Kindergarten teachers have the extreme patience and kindness that make them particularly good at taking care of mothers with Alzheimer’s.

In some ways, a person with Alzheimer’s is not unlike a small child.

Besides raising money for The Alzheimer’s Association, in order to find better treatments and hopefully a cure for Alzheimer’s, the value in a walk like this was the sheer emotional support it offers those going through this.

At least that was helpful for me.

A three mile walk gives you a little time to compare notes.

For example, I found that I’m not the only one who knows what it’s like to visit the ER three times in four days (and four times in two weeks) because a mother fell and hit her head.
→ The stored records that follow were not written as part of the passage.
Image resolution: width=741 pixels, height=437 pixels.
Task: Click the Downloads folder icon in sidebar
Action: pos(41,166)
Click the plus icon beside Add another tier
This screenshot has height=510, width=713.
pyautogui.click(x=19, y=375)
This happens to a lot of people.

I will say that the pace was a little brisk for me.  I thought I walked pretty fast, but I don’t.  These ladies walked at a clip that had me huffing and puffing.

In the Alzheimer’s unit, women dramatically outnumber the men — presumably because they live longer.  Maybe they live longer because they walk faster!

One Reply to “Alzheimer's: walking for memory”

  1. You were NOT huffing and puffing any more than the rest of us! It was a VERY warm morning. Thanks for walking with me. I agree…it was good therapy for all of us dealilng with this horrible disease.